• _Exercices à traiter_:
1: Répondez aux questions suivantes d'après le texte fourni.
(a) De quel nom est signé le projet intitulé L'Algérie libre vivra ?
(b) Quel alinéa de quel article de la Charte des Nations unies ce projet cite-t-il ?
(c) Quel est le quatrième critère énuméré pour accéder au statut de nation ?
2: Citez le passage du texte fourni qui commence par « Durant la révolution, deux » et se termine par « après l’indépendance ? ».

• _Texte fourni_:
----------------
Durant la révolution, deux visions s’affrontaient : celle d’une Algérie démocratique, moderne, ouverte sur le monde et ancrée dans sa propre histoire et celle d’une Algérie arabo-islamique tournée vers l’Orient et le passé et excluant de facto la berbérité et la francité. La deuxième vision était largement dominante au sein de l’état-major du FLN et de l’ALN et avait le soutien de plusieurs intellectuels comme Mohammed Harbi, Mostefa Lacheraf, Mohammed Cherif Sahli, Mohammed Khider, Ahmed Taleb Ibrahimi, etc., notamment après l’assassinat de Abane Ramdane et la mise sous scellés des résolutions du congrès de la Soummam. Comment expliquez-vous ce dérapage idéologique de la révolution algérienne dont Mouloud Mammeri a été victime avant et après l’indépendance ?
Votre question appelle de longs développements qui dépassent le cadre de cet entretien. Le problème de la question nationale tient dans le paradoxe suivant : le mouvement national algérien qui a été exemplaire à bien des égards n’a pas su (ou pu) régler la question nationale, celle de l’identité nationale du pays. De fait, en Algérie, le discours dominant du mouvement de décolonisation n’exprimait pas une conscience authentiquement « nationale » ancrée dans le sol algérien que pourtant l’histoire appelait pour accompagner la rupture politique qui s’amorçait. Certes, il y eut bien aux marges le projet émanant de l’aile radicale du PPA intitulé L’Algérie libre vivra et signé Idir El Watani qui proposait une approche du concept de nation guidée par un « esprit lucide, positif et rationnel ». Écrit fouillé et charpenté, ce document n’a pas son équivalent dans la littérature du PPA. Produit dans l’effervescence qui a suivi la seconde guerre mondiale – on y revient –, le texte s’appuie sur les principes affirmés dans la « Charte de l’Atlantique et celle des Nations Unies adoptée en 1945 par 51 nations dont la France », y lit-on. Est cité l’alinéa 2 de l’article 1er de la Charte des Nations unies dans lequel il est écrit : « Développer entre les nations des relations amicales fondées sur le respect du principe de l’égalité de droits des peuples et de leur droit à disposer d’eux-mêmes, et prendre toutes autres mesures propres à consolider la paix du monde ». Il en découle donc, proclame le manifeste, que « la Nation algérienne a le droit de s’ériger en État souverain, indépendant de la France ».
Au-delà de cet aspect juridique, le texte s’intéresse au concept moderne de nation, à son aspect anthropologique et s’emploie à démontrer, au terme d’un survol de l’histoire nationale et internationale, que l’Algérie cochait toutes les cases requises pour accéder au statut de nation, à savoir : « 1° le territoire ; 2° l’économie ; 3° le caractère national qui se traduit dans le mode de vie, la mentalité et la culture ; 4° le culte d’un même passé et le souci d’un même avenir. »
----------------
• _Données extraites_:
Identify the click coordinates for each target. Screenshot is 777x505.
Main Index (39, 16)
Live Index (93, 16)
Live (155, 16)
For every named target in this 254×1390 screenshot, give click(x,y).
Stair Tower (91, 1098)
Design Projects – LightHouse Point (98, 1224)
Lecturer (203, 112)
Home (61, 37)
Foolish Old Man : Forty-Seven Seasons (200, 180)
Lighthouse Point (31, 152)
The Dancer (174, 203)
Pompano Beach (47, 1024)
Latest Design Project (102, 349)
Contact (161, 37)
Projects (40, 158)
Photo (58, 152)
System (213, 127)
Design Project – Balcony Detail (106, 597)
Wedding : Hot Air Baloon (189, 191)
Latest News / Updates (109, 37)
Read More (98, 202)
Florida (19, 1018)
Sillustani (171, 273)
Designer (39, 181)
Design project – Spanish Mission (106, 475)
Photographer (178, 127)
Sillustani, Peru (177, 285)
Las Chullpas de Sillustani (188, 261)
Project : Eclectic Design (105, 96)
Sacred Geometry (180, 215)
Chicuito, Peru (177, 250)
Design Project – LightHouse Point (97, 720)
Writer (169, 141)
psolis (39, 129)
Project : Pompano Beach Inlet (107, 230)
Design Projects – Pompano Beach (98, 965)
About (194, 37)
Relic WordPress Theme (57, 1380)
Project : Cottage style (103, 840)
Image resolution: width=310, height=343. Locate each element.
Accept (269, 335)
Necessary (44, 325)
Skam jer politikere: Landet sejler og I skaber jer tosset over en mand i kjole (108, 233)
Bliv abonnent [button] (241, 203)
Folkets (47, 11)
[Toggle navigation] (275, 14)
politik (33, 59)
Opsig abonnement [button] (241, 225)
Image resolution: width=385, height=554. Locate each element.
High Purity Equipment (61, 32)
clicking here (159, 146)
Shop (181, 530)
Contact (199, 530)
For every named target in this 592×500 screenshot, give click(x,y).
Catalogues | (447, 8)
----------------
• _Réponses finales_:
1:
(a) Idir El Watani.
(b) L'alinéa 2 de l'article 1er.
(c) Le culte d'un même passé et le souci d'un même avenir.

2:
Durant la révolution, deux visions s’affrontaient : celle d’une Algérie démocratique, moderne, ouverte sur le monde et ancrée dans sa propre histoire et celle d’une Algérie arabo-islamique tournée vers l’Orient et le passé et excluant de facto la berbérité et la francité. La deuxième vision était largement dominante au sein de l’état-major du FLN et de l’ALN et avait le soutien de plusieurs intellectuels comme Mohammed Harbi, Mostefa Lacheraf, Mohammed Cherif Sahli, Mohammed Khider, Ahmed Taleb Ibrahimi, etc., notamment après l’assassinat de Abane Ramdane et la mise sous scellés des résolutions du congrès de la Soummam. Comment expliquez-vous ce dérapage idéologique de la révolution algérienne dont Mouloud Mammeri a été victime avant et après l’indépendance ?